- Your task: List every line in the entries below that contains the string "click", matching uppercase and lowercase exactly.

- Excerpted data:

┄┄┄┄┄┄

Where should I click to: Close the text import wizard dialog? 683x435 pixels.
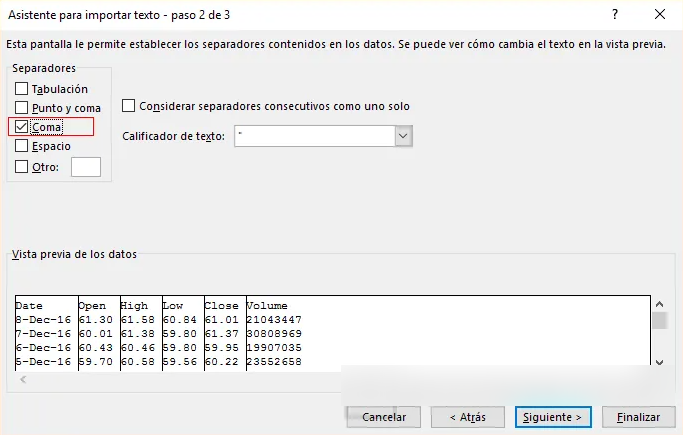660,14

┄┄┄┄┄┄

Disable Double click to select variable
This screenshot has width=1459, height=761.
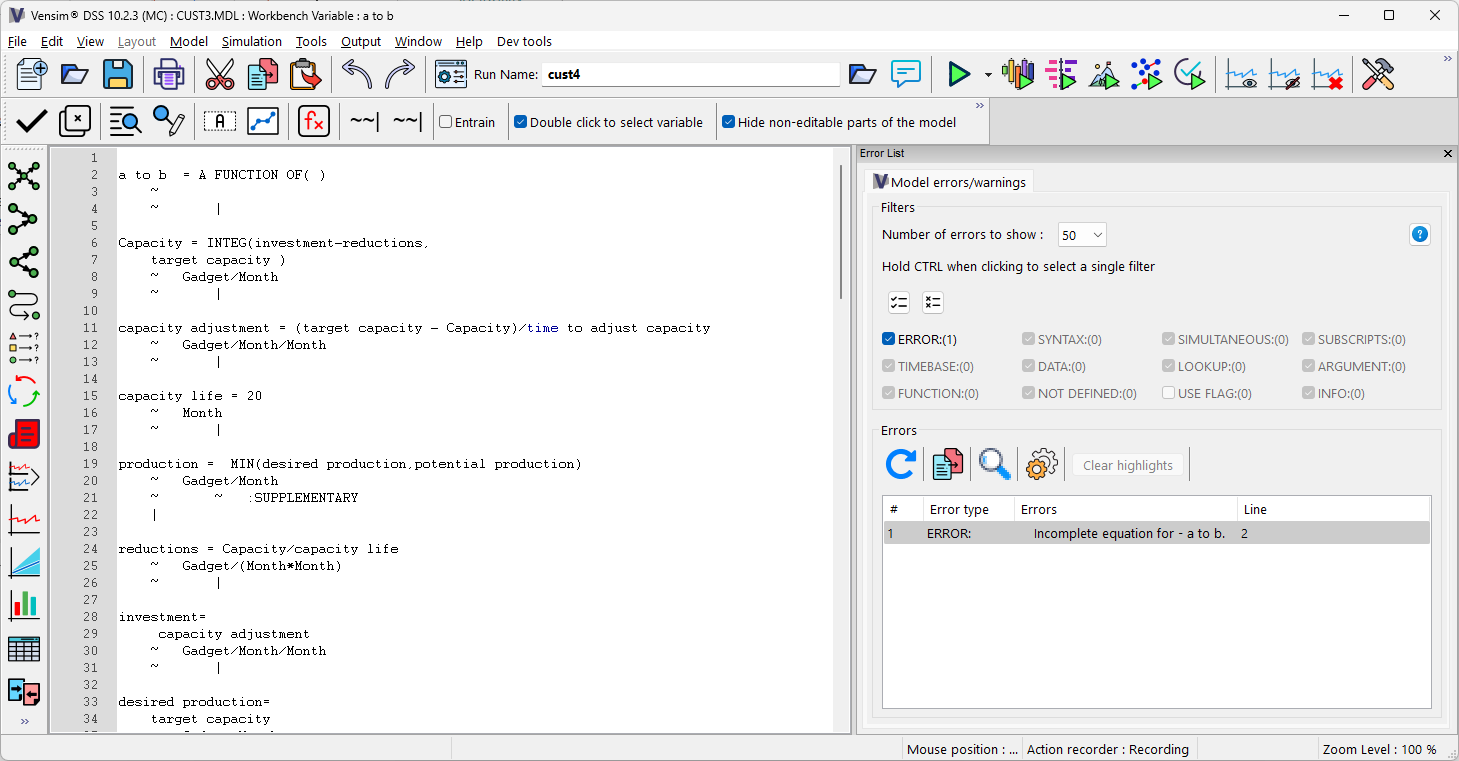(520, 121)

┄┄┄┄┄┄

- Solved problem:
Where should I click to: Close the text import wizard dialog? 683x435 pixels.
Disable Double click to select variable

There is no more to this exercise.